税務ブログ
2018年10月18日 木曜日
民法(相続法)の改正について
こんにちは!
茂木会計事務所の高橋です。
ようやく、秋らしくなってきましたね。
今年は夏の暑さが長く続いたため夏バテから完全復活する前に秋バテになってしまう人が増えるのではないか。と今朝のテレビでやっておりました。
秋バテになると疲れやすく、ボーっとしてしまったりするそうです。
秋バテの原因は身体の冷えであるため、暖かい服装・ホットドリンク・しょうがや唐辛子などの身体を温める食べ物が良いとのことでした。
さて、今回は民法(相続法)の改正についてです。
被相続人の配偶者の居住権の保護であったり、遺留分の算定方法の見直しであったり、大きな改正が今年の7月に成立・公布されました。
施行は現時点ではまだされていませんが、来年、再来年までには施行される予定です。
今回の改正により、遺産分割に対する考え方や相続税の計算についても影響が生じることになりますので、我々も注目している改正です。
今回は新設される配偶者の居住権について、ざっくりと言葉の定義を中心にご説明させて頂きます。
1.配偶者短期居住権
被相続人の配偶者が相続開始時(被相続人が亡くなった時)に被相続人の建物に無償で住んでいた場合には、以下の期間はその建物を無償で使用する権利(配偶者短期居住権)を取得することになります。つまり、そのまま無償で住んで良いというですね。

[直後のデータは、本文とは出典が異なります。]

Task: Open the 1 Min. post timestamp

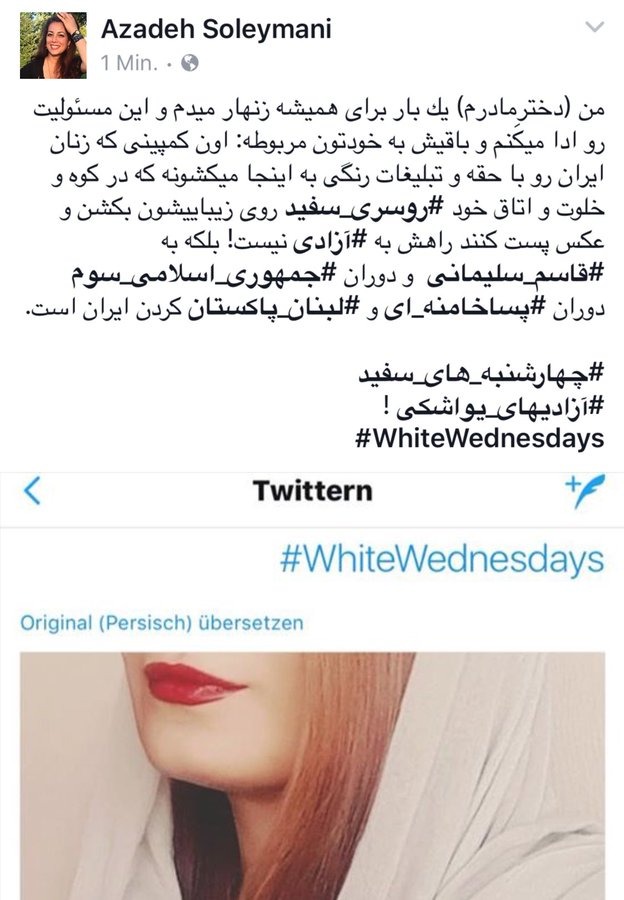Action: point(129,63)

①配偶者がその建物の遺産分割に関与するときは、その建物が誰に相続されるかが確定する日までの間(ただし、最低6カ月間は保障されます)。
②その建物が第三者に遺贈(遺言による承継のこと)された場合や、配偶者が相続放棄をした場合にはその建物の所有者から退去を求められてから6か月
改正の趣旨は相続発生後の配偶者の生活の保護ですね。
現行法では、夫が亡くなった場合(相続人は妻と子とします)に、遺産分割がすぐに完了しない場合や、子が妻の居住している建物を相続したケースでは、子が妻をその建物から追い出そうとしたり、賃料を請求したりすることができます。
この場合において、最低限の期間については妻の居住権を保護しようとするものが上記の①です。
また、夫が愛人に、妻と居住していた建物を遺贈したりしてしまうと、子が相続した場合と同様に、愛人が妻を追い出そうとしたり、賃料を請求されたりする危険性があります。
この場合の妻の居住権の保護を図ったものが上記の②です。
2.配偶者居住権
配偶者居住権も配偶者が相続開始時に無償で住んでいた建物を、相続後も引き続き無償で使用する権利が与えられる点については、配偶者『短期』居住権と変わりませんが、以下の点で大きく異なります。
①配偶者居住権は所有者と配偶者との間で定めた存続期間中(存続期間を別途定めない場合には配偶者が死亡するまでの間)権利が保護されます。一方、配偶者短期居住権は最低6か月など短期間のみです。
②配偶者居住権は、登記義務があります。そのため、所有者が変更されても配偶者居住権はその新たな所有者に対抗(権利を主張)することができます。
③配偶者居住権は財産評価の対象となります(つまり相続税が課税されます)。
(注)ただし、評価方法はまだ定まっていません。
こちらの改正の趣旨は、相続発生後における配偶者の生活の保護である点は配偶者『短期』居住権と同じなのですが、配偶者『短期』居住権は、まさに住む権利が保護されるのに対して、配偶者居住権は相続後の資金的な保護を目的としています。
具体例を読んで頂くとわかりやすいかもしれません。
〇具体例
被相続人の財産⇒自宅(妻と同居、子は別居)2,500万円と預貯金2,500万円
相続人⇒妻と子(1人)
相続分⇒妻:子=1:1(妻2,500万円 子2,500万円)
・現行法の場合
妻は住む場所を確保するために自宅を相続したいと普通考えますが、自宅を相続してしまうと、下記のように相続できる預貯金(現金)が0円ということになります。
相続税は自分の預金から払わなければなりませんし、そもそも被相続人の預貯金は妻との共同生活によって蓄えられたものと考えるべきものであるにもかかわらず、一銭も妻は手にすることができないという事態に陥ります。
自宅は確保できたものの相続後の生活が厳しいものになる可能性が高いことは明らかです。
妻⇒自宅2,500万円(現金が相続できない・・・)
子⇒預貯金2,500万円
・配偶者居住権を活用した場合
配偶者居住権の財産評価額が1,500万円だったとすると、下記のような遺産分割が可能になります。
妻⇒配偶者居住権1,500万円+預貯金1,000万円
子⇒自宅所有権1,000万円(※)+預貯金1,500万円
※配偶者居住権+自宅所有権=自宅の評価額となります。
よって、相続税は相続した預貯金から支払うことができ、相続後の生活資金も一定額は確保できるという状況に改善されるということとなります。
3.まとめ
今回の民法(相続法)の改正は、配偶者の居住権以外にもいくつか重要な改正があります。
また機会を見て、ご説明できたらと思います。
最後まで、お読み頂きありがとうございました。